> [Assignment]
All entries given below are to be returned word for word.

Stored data entries
§
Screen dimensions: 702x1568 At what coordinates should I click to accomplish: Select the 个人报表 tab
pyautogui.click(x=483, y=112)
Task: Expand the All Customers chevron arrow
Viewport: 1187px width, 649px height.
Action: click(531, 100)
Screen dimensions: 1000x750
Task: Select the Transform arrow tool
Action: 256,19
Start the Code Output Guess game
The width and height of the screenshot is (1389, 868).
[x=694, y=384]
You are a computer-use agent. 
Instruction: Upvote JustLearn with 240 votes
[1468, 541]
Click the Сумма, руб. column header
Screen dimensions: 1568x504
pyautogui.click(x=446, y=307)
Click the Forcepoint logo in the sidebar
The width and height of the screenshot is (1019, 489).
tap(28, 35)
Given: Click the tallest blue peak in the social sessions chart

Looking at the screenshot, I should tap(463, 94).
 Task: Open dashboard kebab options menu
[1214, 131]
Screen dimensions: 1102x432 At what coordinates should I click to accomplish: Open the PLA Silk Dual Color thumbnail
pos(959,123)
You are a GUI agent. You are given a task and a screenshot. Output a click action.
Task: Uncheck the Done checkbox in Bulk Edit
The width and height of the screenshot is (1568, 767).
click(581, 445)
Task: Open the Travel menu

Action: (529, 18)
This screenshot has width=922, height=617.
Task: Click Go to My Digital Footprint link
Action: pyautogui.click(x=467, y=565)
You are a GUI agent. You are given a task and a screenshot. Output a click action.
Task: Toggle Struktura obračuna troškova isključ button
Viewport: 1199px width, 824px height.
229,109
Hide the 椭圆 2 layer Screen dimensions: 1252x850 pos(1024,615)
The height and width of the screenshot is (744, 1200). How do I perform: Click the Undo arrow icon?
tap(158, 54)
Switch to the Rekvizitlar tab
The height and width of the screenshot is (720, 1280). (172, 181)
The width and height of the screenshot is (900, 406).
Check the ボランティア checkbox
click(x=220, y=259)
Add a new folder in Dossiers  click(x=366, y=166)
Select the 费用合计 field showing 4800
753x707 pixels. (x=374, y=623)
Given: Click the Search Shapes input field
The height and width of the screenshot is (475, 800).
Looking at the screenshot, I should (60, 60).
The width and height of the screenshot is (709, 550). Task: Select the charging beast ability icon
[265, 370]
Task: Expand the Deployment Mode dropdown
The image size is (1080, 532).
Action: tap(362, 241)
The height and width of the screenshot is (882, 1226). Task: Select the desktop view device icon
§
> [Exercise output]
Screen dimensions: 702x1568 At what coordinates should I click to accomplish: Select the 个人报表 tab
pyautogui.click(x=483, y=112)
Task: Expand the All Customers chevron arrow
Viewport: 1187px width, 649px height.
Action: click(531, 100)
Screen dimensions: 1000x750
Task: Select the Transform arrow tool
Action: 256,19
Start the Code Output Guess game
The width and height of the screenshot is (1389, 868).
[x=694, y=384]
You are a computer-use agent. 
Instruction: Upvote JustLearn with 240 votes
[1468, 541]
Click the Сумма, руб. column header
Screen dimensions: 1568x504
pyautogui.click(x=446, y=307)
Click the Forcepoint logo in the sidebar
The width and height of the screenshot is (1019, 489).
tap(28, 35)
Given: Click the tallest blue peak in the social sessions chart

Looking at the screenshot, I should tap(463, 94).
 Task: Open dashboard kebab options menu
[1214, 131]
Screen dimensions: 1102x432 At what coordinates should I click to accomplish: Open the PLA Silk Dual Color thumbnail
pos(959,123)
You are a GUI agent. You are given a task and a screenshot. Output a click action.
Task: Uncheck the Done checkbox in Bulk Edit
The width and height of the screenshot is (1568, 767).
click(581, 445)
Task: Open the Travel menu

Action: (529, 18)
This screenshot has width=922, height=617.
Task: Click Go to My Digital Footprint link
Action: pyautogui.click(x=467, y=565)
You are a GUI agent. You are given a task and a screenshot. Output a click action.
Task: Toggle Struktura obračuna troškova isključ button
Viewport: 1199px width, 824px height.
229,109
Hide the 椭圆 2 layer Screen dimensions: 1252x850 pos(1024,615)
The height and width of the screenshot is (744, 1200). How do I perform: Click the Undo arrow icon?
tap(158, 54)
Switch to the Rekvizitlar tab
The height and width of the screenshot is (720, 1280). (172, 181)
The width and height of the screenshot is (900, 406).
Check the ボランティア checkbox
click(x=220, y=259)
Add a new folder in Dossiers  click(x=366, y=166)
Select the 费用合计 field showing 4800
753x707 pixels. (x=374, y=623)
Given: Click the Search Shapes input field
The height and width of the screenshot is (475, 800).
Looking at the screenshot, I should (60, 60).
The width and height of the screenshot is (709, 550). Task: Select the charging beast ability icon
[265, 370]
Task: Expand the Deployment Mode dropdown
The image size is (1080, 532).
Action: tap(362, 241)
The height and width of the screenshot is (882, 1226). Task: Select the desktop view device icon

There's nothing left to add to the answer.